In [1]:
import warnings
warnings.filterwarnings("ignore", category=FutureWarning)

import torch
import torch.nn as nn
import numpy as np
import librosa

import opensmile
from transformers import Wav2Vec2Processor, Wav2Vec2Model



  from .autonotebook import tqdm as notebook_tqdm


In [2]:
# ----- 오디오 처리 함수 -----
def extract_wav2vec_embedding(waveform, model, processor):
    inputs = processor(waveform, sampling_rate=16000, return_tensors="pt")
    input_values = inputs.input_values.to(model.device)
    with torch.no_grad():
        outputs = model(input_values, output_hidden_states=True)
        hidden_states = outputs.hidden_states
    return torch.stack([layer.squeeze(0) for layer in hidden_states], dim=0)[:6]  # (6, T, D)

import opensmile
def extract_egemaps_feature(y, sr=16000):
    smile = opensmile.Smile(
        feature_set=opensmile.FeatureSet.eGeMAPSv02,
        feature_level=opensmile.FeatureLevel.LowLevelDescriptors
    )
    df = smile.process_signal(y, sampling_rate=sr)
    features = df.to_numpy().astype(np.float32)
    if features.shape[0] % 2 == 1:
        features = features[:-1]
    if features.shape[0] >= 2:
        features = features.reshape(-1, 2, features.shape[1]).mean(axis=1)
    return torch.tensor(features, dtype=torch.float32).to("cuda")

In [3]:

class FusionModel(nn.Module):
    def __init__(self, w2v_dim=768, os_dim=25, hidden_dim=128, num_layers=6, num_classes=4, dropout=0.2):
        super(FusionModel, self).__init__()

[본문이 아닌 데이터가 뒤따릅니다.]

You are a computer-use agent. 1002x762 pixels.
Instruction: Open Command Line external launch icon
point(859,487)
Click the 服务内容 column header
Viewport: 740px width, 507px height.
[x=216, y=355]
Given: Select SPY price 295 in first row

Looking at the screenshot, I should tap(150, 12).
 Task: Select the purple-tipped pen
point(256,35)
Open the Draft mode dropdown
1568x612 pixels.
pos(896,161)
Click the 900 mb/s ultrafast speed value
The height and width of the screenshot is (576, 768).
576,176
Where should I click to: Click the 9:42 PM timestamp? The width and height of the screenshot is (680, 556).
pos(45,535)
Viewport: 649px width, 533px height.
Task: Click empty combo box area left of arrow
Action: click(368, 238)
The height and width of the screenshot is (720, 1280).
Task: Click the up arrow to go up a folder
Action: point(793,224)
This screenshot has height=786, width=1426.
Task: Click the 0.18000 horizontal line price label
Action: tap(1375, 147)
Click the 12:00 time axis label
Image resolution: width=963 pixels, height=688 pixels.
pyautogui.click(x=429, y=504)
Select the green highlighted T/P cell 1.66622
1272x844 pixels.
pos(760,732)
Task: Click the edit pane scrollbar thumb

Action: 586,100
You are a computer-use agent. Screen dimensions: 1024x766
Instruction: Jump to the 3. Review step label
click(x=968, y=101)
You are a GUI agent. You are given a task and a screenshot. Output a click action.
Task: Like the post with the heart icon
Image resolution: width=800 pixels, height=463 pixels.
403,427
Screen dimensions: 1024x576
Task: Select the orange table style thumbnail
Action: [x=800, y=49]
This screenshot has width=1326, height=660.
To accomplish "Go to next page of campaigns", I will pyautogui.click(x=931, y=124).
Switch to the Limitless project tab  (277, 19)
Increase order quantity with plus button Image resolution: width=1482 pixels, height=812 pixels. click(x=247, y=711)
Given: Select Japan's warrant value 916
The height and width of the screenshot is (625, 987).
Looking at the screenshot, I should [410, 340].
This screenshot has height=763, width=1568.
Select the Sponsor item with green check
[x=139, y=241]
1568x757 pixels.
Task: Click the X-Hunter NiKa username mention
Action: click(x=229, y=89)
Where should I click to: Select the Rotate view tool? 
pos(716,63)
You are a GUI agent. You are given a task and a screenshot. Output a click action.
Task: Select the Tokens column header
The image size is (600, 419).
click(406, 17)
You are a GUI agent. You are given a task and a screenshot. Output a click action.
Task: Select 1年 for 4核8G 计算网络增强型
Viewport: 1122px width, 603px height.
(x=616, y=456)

        # 1. 각 w2v 레이어에 대해 Group Conv1D (6 x (768 -> 128))
        self.w2v_layer_convs = nn.ModuleList([
            nn.Sequential(
                nn.Conv1d(in_channels=w2v_dim, out_channels=hidden_dim, kernel_size=1),
                nn.BatchNorm1d(hidden_dim),
                nn.ReLU(),
                nn.Dropout(dropout)
            ) for _ in range(num_layers)
        ])

        # 2. w2v 레이어 통합 후 128으로 축소 (6 x 128 -> 128)
        self.w2v_reduce = nn.Sequential(
            nn.Conv1d(in_channels=num_layers * hidden_dim, out_channels=hidden_dim, kernel_size=1),
            nn.BatchNorm1d(hidden_dim),
            nn.ReLU(),
            nn.Dropout(dropout)
        )

        # 3. os (25 -> 128)
        self.os_proj = nn.Sequential(
            nn.Conv1d(in_channels=os_dim, out_channels=hidden_dim, kernel_size=1),
            nn.BatchNorm1d(hidden_dim),
            nn.ReLU(),
            nn.Dropout(dropout)
        )

        # 4. 최종 합치고 Conv1D → classifier
        self.final_conv = nn.Sequential(
            nn.Conv1d(in_channels=2 * hidden_dim, out_channels=hidden_dim, kernel_size=1),
            nn.ReLU()
        )

        self.classifier = nn.Linear(hidden_dim, num_classes)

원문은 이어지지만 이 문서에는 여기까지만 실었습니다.